Will China suffer a second wave?

BANGKOK, 15 June 2020: Creating a travel bubble with China moves to the backburner following an outbreak of infections in a Beijing market on Sunday.

Thailand’s Public Health Minister Anutin Charnvirakul told the local media last Friday that Thailand, now almost Covid-19 free, was ready to talk to China and New Zealand to create bubble tourism and reboot essential travel.

However, BBC reported on Sunday that an area of the Chinese capital Beijing is now under strict lockdown measures after the city’s first coronavirus cases in more than 50 days.

The outbreak has been linked to the city’s largest wholesale market, Xinfadi where 45 people out of 517 tested positive for Covid-19. None had displayed any symptoms.

 Lockdowns have been imposed in 11 nearby neighbourhoods, while 10,000 market staff will be tested.

China has 84,288 confirmed cases and reported 4,438 fatalities, while Thailand infections have reached 3,135 and 58 deaths.

The Centre for Covid-19 Situation Administration (CCSA) said that creating travel bubble with served by an airline corridor between nations that Covid-19 free was on the table.

China topped the list followed by South Korea, Japan, Vietnam and New Zealand.

Thailand’s CCSA said it might open the country to international flights after 30 June first on a limited basis to kick-start travel mainly for foreigners who have work permits and need to return to Thailand and the remaining Thais who want to return home. At present, a ban on commercial flights to Thailand is in place, and it is understood that the Civil Aviation Authority of Thailand will not extend the ban after it expires. But anything is possible, and there are growing concerns that second waves will hit the UK and the US. Iran reported on Saturday that a second wave had been reported in some cities.

Possibly by August, the first travel bubble for leisure travel from either South Korea or China could be achieved with Thailand, but discussions with China might now be premature if the Beijing infections spread further.

Even if travel bubbles are created, they come with restrictions such as having a “fit to fly” certification as well as a medical certificate not older than 72-hours that confirms the traveller has been declared Covid-19 free valid for no more 72 hours.

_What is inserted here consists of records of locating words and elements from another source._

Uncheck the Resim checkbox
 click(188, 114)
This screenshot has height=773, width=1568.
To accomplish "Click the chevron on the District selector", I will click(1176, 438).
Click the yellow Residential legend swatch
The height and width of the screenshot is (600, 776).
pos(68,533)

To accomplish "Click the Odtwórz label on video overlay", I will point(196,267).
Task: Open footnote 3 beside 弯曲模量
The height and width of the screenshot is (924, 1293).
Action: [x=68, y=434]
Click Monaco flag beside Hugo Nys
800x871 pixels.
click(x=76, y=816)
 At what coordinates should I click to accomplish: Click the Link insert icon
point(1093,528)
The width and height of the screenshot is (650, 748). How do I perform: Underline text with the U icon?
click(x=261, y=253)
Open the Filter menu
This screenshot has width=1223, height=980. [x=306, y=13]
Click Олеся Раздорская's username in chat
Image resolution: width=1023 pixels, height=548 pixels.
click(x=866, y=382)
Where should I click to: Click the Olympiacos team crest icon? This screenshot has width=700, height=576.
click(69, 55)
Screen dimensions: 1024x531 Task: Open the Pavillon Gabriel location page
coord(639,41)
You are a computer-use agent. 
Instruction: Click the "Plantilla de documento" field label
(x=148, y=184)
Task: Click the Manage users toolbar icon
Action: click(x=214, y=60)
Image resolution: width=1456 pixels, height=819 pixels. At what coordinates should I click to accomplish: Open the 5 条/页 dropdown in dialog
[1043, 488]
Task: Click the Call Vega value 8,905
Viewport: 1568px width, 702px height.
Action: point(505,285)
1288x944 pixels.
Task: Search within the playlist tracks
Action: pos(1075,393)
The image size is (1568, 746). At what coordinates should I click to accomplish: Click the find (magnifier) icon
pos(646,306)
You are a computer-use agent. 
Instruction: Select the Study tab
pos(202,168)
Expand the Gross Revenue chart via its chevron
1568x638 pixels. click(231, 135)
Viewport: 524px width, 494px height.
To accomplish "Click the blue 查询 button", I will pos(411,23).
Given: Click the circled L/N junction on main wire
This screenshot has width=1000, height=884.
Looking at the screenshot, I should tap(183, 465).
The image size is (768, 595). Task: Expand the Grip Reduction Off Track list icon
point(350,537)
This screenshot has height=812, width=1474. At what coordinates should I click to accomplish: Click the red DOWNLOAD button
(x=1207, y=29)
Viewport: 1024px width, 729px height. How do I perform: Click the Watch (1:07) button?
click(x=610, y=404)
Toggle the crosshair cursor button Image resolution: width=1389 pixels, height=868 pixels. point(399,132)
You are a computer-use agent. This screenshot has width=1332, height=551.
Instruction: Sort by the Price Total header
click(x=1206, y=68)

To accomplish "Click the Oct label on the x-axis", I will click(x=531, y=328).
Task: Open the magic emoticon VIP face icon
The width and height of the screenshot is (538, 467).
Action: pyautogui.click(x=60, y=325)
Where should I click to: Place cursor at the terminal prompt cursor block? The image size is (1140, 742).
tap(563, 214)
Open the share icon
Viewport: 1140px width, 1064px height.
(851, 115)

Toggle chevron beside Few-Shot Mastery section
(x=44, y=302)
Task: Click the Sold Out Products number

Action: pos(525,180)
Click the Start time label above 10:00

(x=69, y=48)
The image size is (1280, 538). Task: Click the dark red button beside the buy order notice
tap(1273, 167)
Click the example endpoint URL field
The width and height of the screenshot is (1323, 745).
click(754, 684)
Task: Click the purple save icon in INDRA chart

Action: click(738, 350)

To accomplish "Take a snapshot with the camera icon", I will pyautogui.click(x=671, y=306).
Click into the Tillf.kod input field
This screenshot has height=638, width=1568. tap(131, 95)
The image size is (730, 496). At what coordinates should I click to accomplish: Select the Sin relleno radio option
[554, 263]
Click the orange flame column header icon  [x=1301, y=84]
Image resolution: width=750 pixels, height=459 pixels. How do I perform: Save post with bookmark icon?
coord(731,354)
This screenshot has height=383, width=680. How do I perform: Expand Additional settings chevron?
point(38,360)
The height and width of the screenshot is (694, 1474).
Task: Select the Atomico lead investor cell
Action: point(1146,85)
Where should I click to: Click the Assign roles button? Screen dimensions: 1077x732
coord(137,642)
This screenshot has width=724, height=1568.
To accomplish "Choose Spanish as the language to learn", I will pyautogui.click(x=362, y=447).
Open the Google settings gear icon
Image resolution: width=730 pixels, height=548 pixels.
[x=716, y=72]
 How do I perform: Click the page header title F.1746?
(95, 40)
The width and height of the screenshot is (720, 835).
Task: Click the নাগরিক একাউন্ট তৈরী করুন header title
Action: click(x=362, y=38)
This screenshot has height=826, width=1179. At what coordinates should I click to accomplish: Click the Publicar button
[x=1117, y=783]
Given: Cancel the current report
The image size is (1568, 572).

It would also require they show proof of medical insurance with USD100,000 cover that might not be widely available or excludes Covid-19.

Local media reports suggest the Ministry of Tourism and Sports is discussing incentives to support domestic travel now that all the domestic airports, including Phuket, have reopened. Thailand ended the curfew at midnight on 14 June. It was first introduced in March. The emergency decree remains in place until the end of June giving the government powers to introduce measures without the need to pass legislation.